= Ealing Grove School =

Co-operative school founded in 1834

Ealing Grove School was a school located in the West London district of Ealing. It was founded in by Annabella Noel Byron in 1834 as England's first co-operative school, following Philipp Emanuel von Fellenberg's progressive pedagogy. Students combined academic subjects with three hours of gardening each day, and corporal punishment was not allowed. The school was renamed Byron House School in 1857, and Ealing Grammar School in 1896. It was shut down in 1917.

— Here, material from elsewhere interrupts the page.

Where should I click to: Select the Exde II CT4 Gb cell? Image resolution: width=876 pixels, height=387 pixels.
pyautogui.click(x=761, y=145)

== Establishment by Lady Byron ==
Ealing Grove school was founded in 1834 by Annabella Noel Byron, also known as Lady Byron, Baroness of Wentworth. The first headmaster was E.T. Craig, who only stayed until 1835.

== Pedagogy ==
The pedagogical philosophy of the school drew heavily upon that of the Swiss pedagogues Johann Heinrich Pestalozzi and Philipp Emanuel von Fellenberg, and the British socialist Robert Owen. The basic idea was that character is founded during early childhood, and that punishments and rewards were counter-productive: "Fear makes slaves, and "love of distinction" leads to the bullying and the aggressive passions encouraged in England's elite public school systems".

Students at the school were given instruction in reading, writing, mathematics, geography, and natural history, with optional instruction in mechanics, drawing or carpentry as well. In addition, students were given allotments and time to garden every day, growing vegetables that they could sell to the school or give to their parents. Students were also taught how to keep records of their expenses and income in order to be able to run their own businesses as adults.

Lady Byron visited Fellenberg's Hofwyl School in 1828, and sent two young cousins there as students. She published a pamphlet titled The History of Industrial Schools (republished as an appendix in Ethel Mayne's biography of Lady Byron) and was probably the author of the book What De Fellenberg has Done for Education, published anonymously in 1839.

== Byron House School ==
Charles N. Atlee renamed the school Byron House School in 1859. In 1861 there were 87 boys in attendance aged between 8 and 17.

== Ealing Grammar School ==
The school was again renamed in 1896, this time to Ealing Grammar School. In 1912 the school had 200 boarders, but it was shut down in 1917.